Despite the benefits, finding the motivation to exercise can be a challenge. From busy schedules to the cost of pricey gym memberships, we find reasons to put off exercising. A good first step for those who aren’t sure how to start is to try a bunch of different ways of being active and finding one that works for your body and schedule so you can sustain it. Perhaps it’s walking, swimming or even dancing. The key is to start small and slowly with the goal of building the regimen up over time.
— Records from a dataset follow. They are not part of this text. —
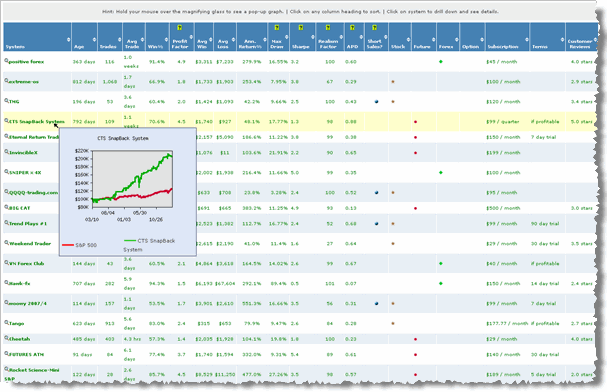Sort table by Age column arrows
The height and width of the screenshot is (392, 607).
[94, 39]
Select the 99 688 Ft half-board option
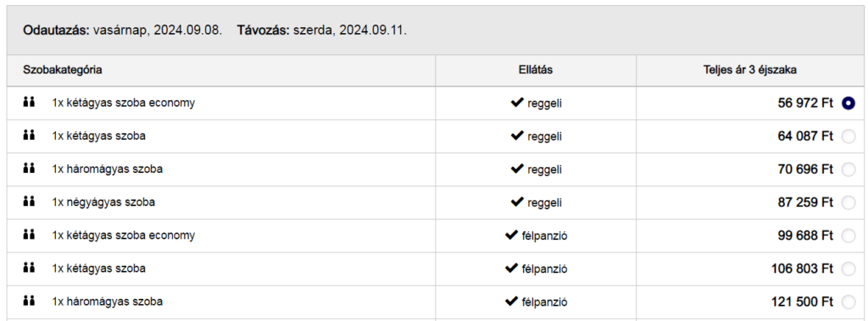The image size is (868, 321). pos(848,235)
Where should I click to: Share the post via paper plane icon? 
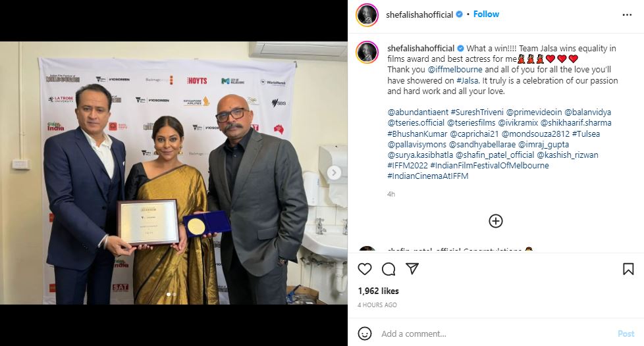click(x=412, y=269)
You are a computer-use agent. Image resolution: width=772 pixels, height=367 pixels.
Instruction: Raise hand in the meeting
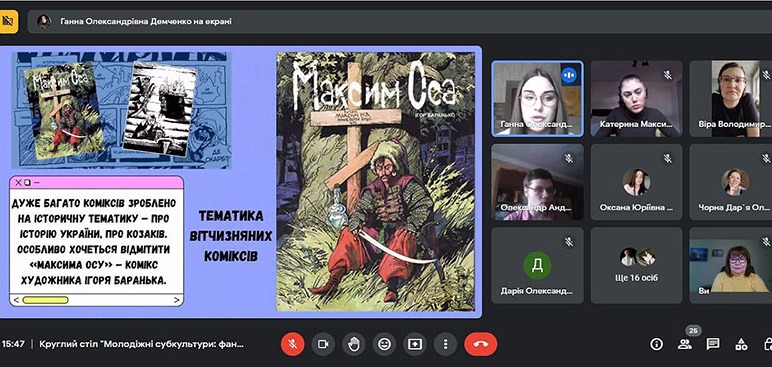[354, 344]

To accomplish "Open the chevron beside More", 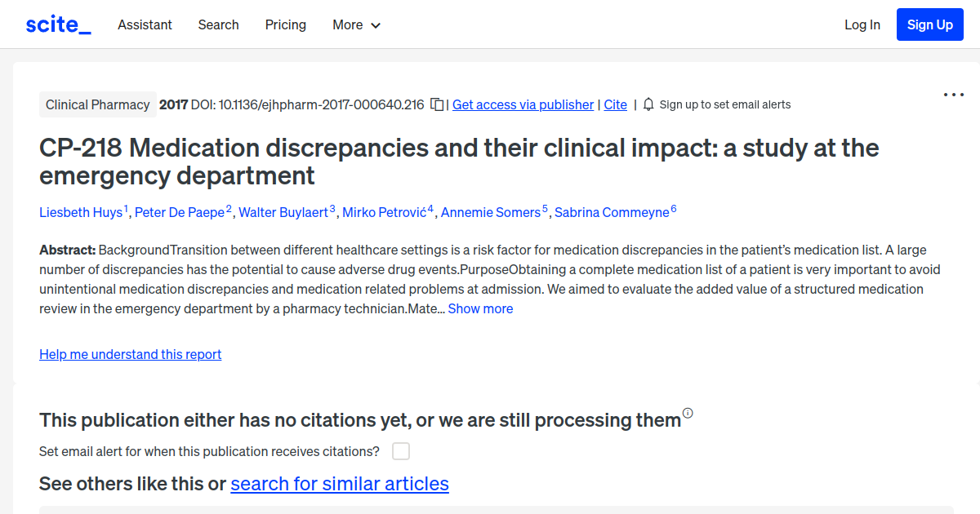I will [x=376, y=25].
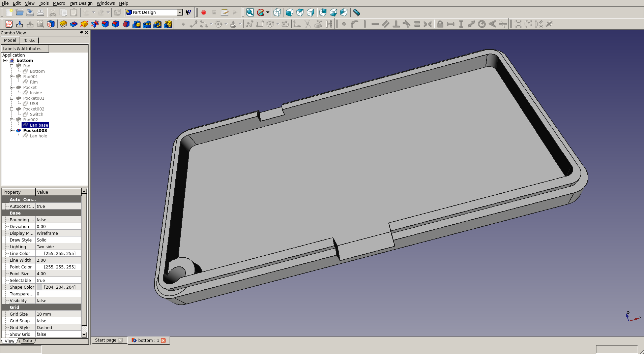Image resolution: width=644 pixels, height=354 pixels.
Task: Click the Shape Color swatch
Action: [39, 287]
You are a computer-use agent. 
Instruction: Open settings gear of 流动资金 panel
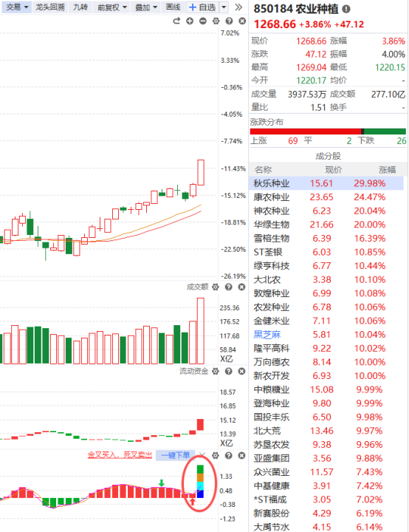[216, 371]
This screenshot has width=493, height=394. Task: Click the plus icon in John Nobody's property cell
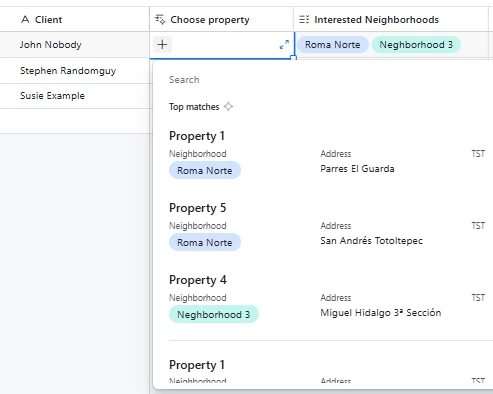coord(162,44)
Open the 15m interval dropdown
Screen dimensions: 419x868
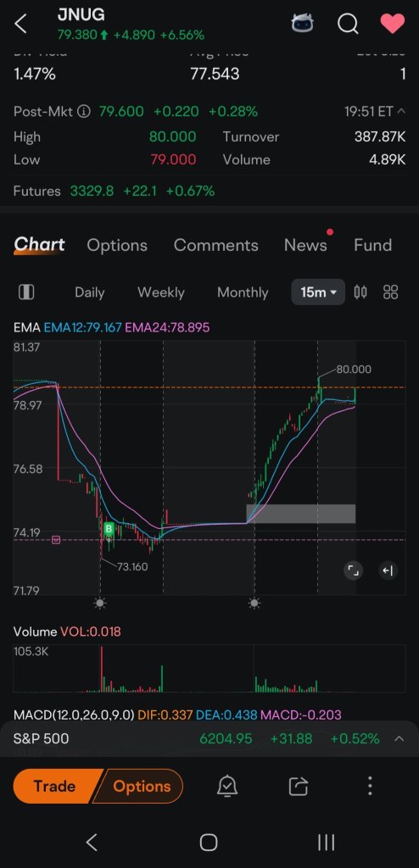point(318,292)
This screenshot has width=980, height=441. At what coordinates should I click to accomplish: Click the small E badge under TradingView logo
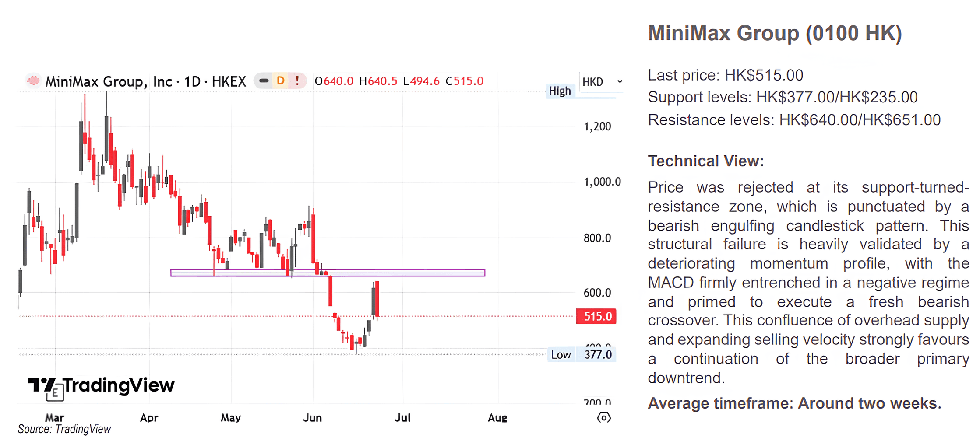tap(55, 393)
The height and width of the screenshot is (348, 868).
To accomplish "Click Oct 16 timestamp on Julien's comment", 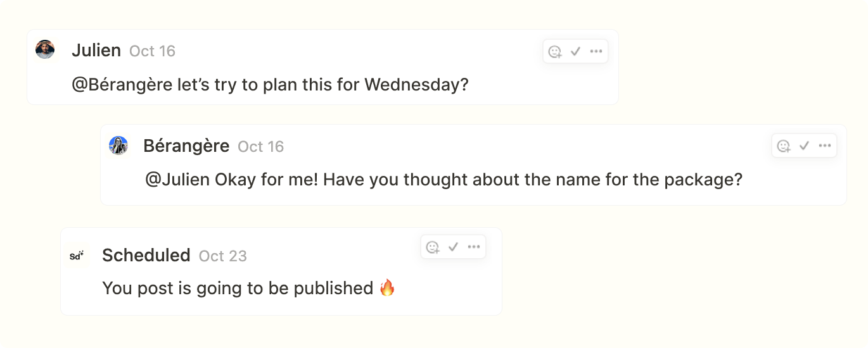I will [x=152, y=51].
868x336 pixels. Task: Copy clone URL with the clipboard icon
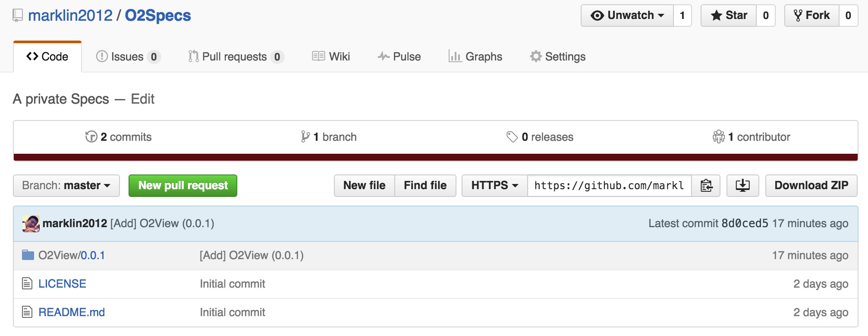click(706, 186)
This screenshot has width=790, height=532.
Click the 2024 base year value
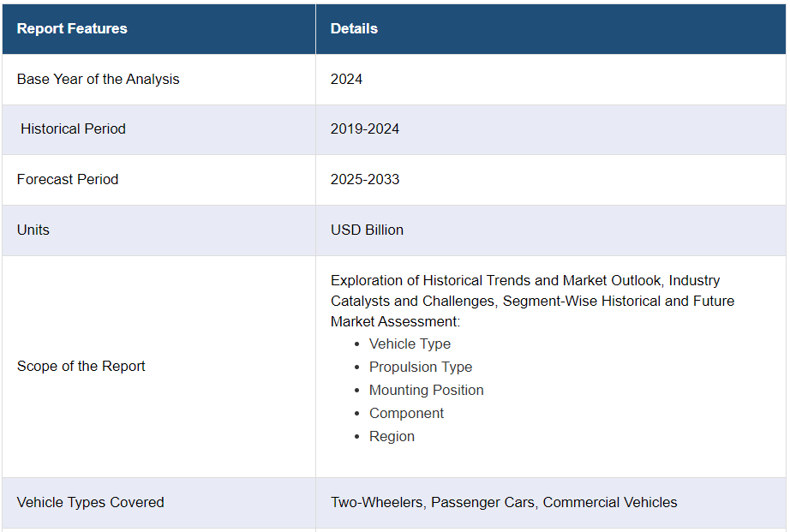tap(346, 79)
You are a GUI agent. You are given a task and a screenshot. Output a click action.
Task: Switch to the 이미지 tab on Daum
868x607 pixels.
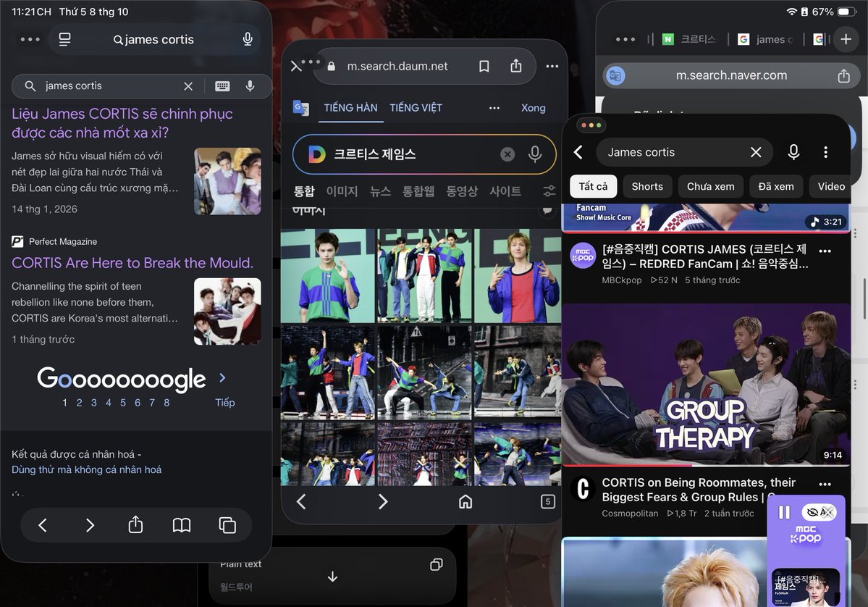click(x=342, y=191)
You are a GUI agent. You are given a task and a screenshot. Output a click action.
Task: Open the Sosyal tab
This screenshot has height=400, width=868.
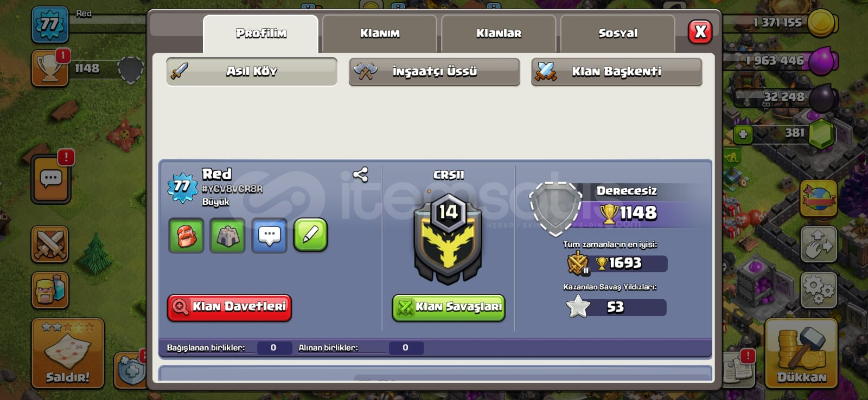click(618, 34)
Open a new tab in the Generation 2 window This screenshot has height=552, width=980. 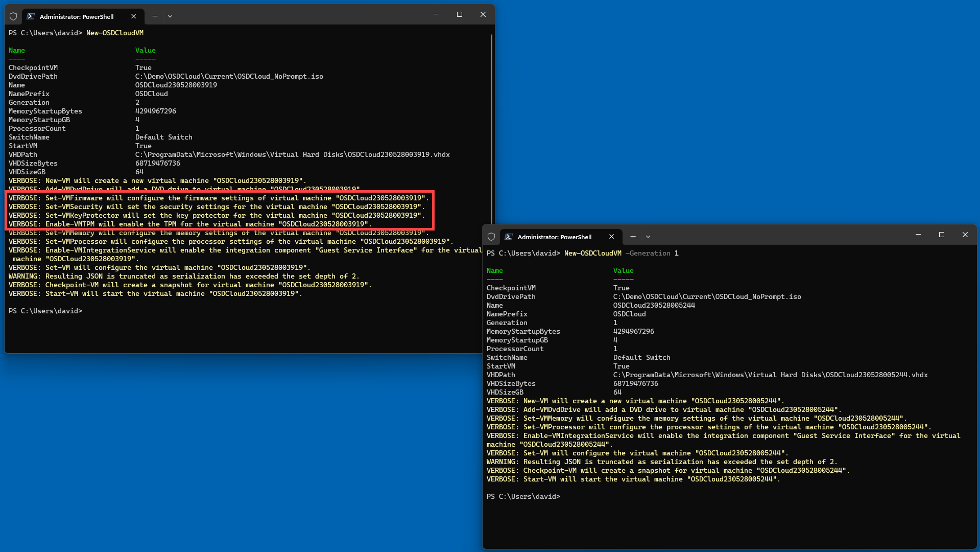155,16
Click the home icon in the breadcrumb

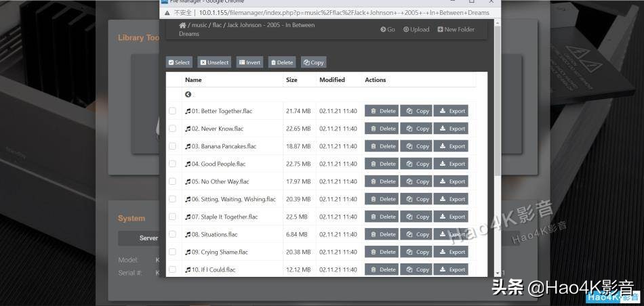pos(182,26)
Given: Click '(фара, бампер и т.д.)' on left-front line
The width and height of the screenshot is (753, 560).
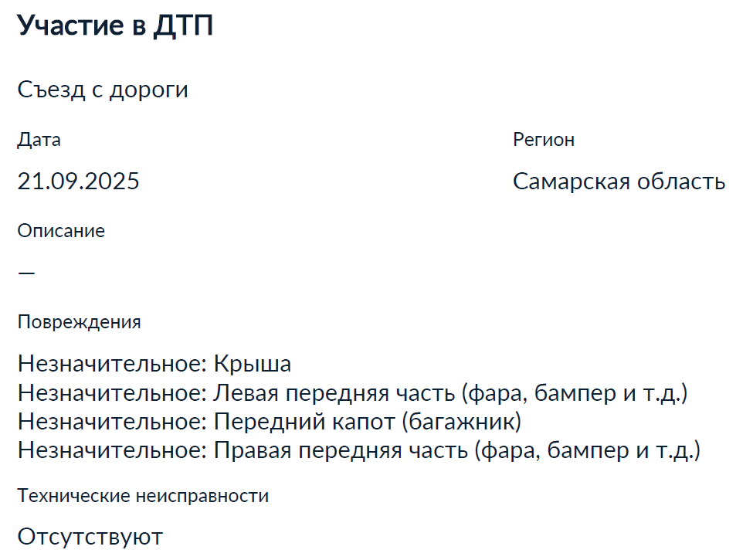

Be social and keep learning. Just as physical exercise strengthens the body, exercising the brain by remaining socially engaged and learning new things can actually support a healthy brain by building up its cognitive reserve. At Sunrise, we do this through one of our Live with Purpose signature programs: Live With Learning. Using a variety of activities including book clubs, discussion groups and even trivia, residents can engage in active recall which can support the building of new neural pathways. Cognitive stimulation can not only maintain brain health but also help older adults feel connected and engaged.

At Sunrise, we’re proud to celebrate healthy brains this week and all year long with a delicious, nutritious meals, toolkits, activities, and exercise in our communities, and several interesting and exciting resources thanks to our partnership with Total Brain Health.

This Brain Awareness Week, take some time to appreciate all the ways we can focus on having even healthier brains by fostering good habits today. Let’s all make an effort to be aware of all that we can do to support brain health not only during this important week but also during every week of the year!